▶ **Problem statement**: Rewrite the whole listing below, requests included, and shift every number in its answers up by 98, both the resolution figures and the coordinates. Leave the pictures out.

▶ **Data**:
--- BEGIN ---
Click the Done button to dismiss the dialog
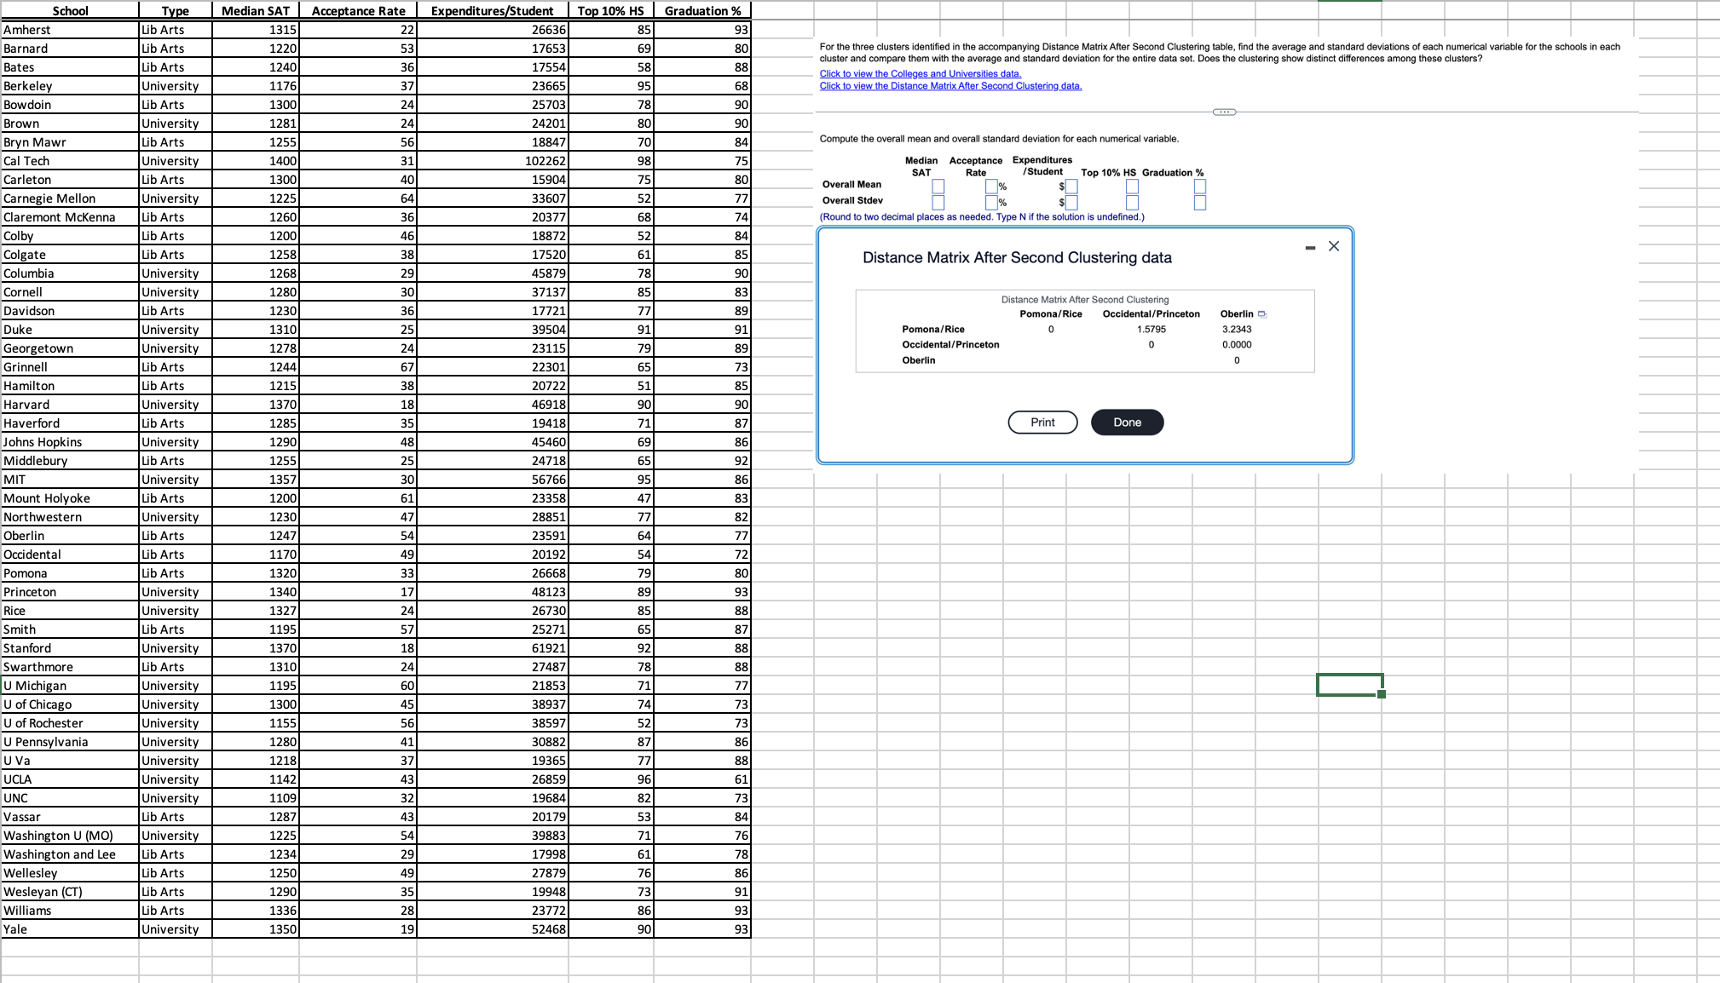Image resolution: width=1720 pixels, height=983 pixels. [1127, 422]
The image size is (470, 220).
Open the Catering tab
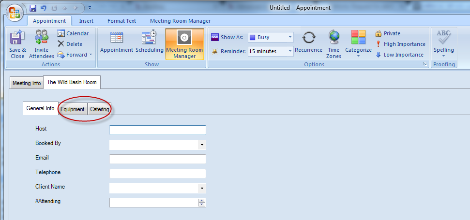pos(100,109)
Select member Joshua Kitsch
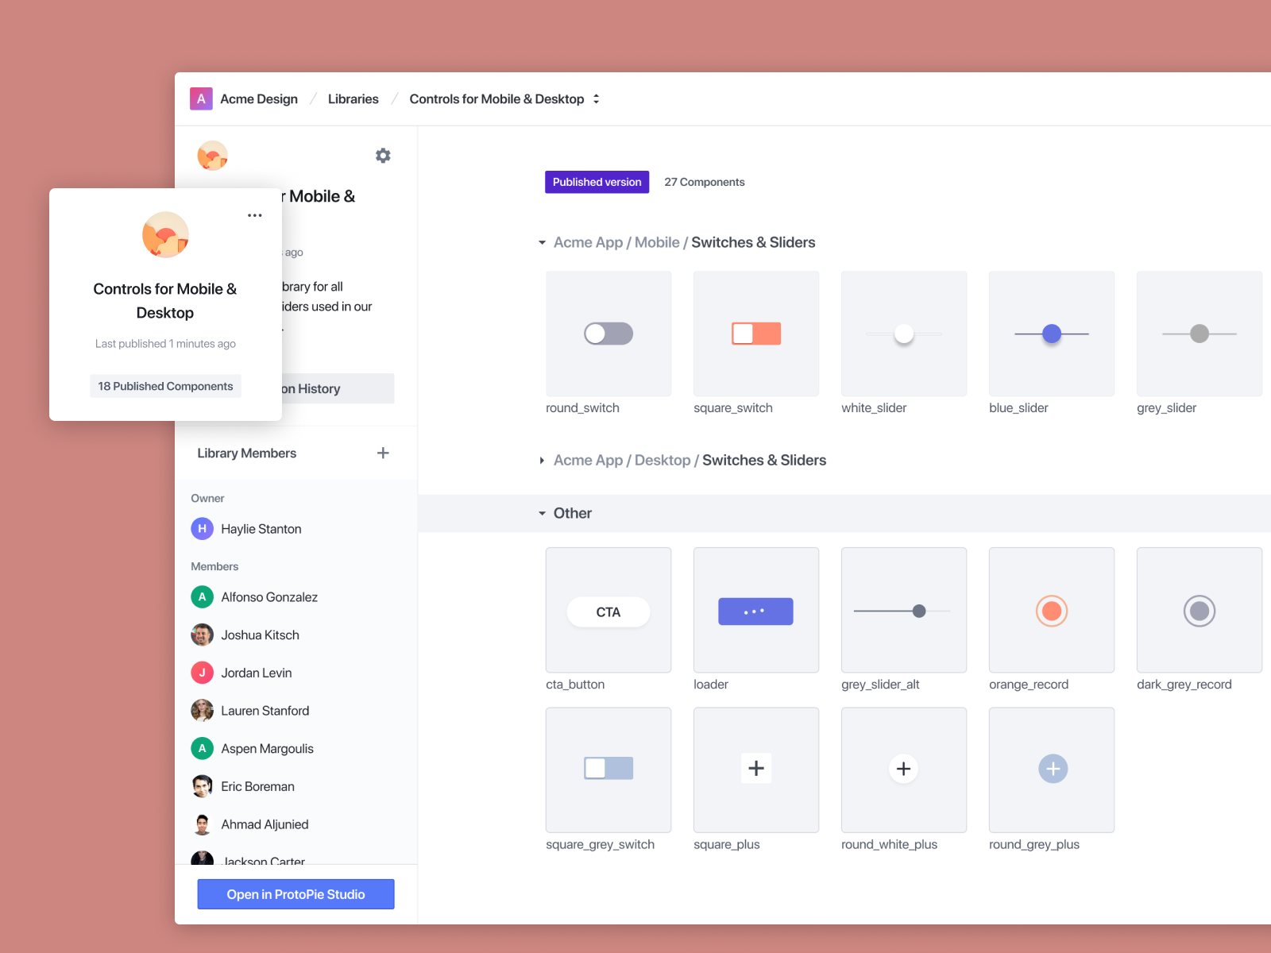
--- END ---
▶ **Result for this exercise**:
Click the Done button to dismiss the dialog
Image resolution: width=1818 pixels, height=1081 pixels. [1225, 520]
The image size is (470, 220).
Open the Catering tab
pos(198,207)
Select member Joshua Kitsch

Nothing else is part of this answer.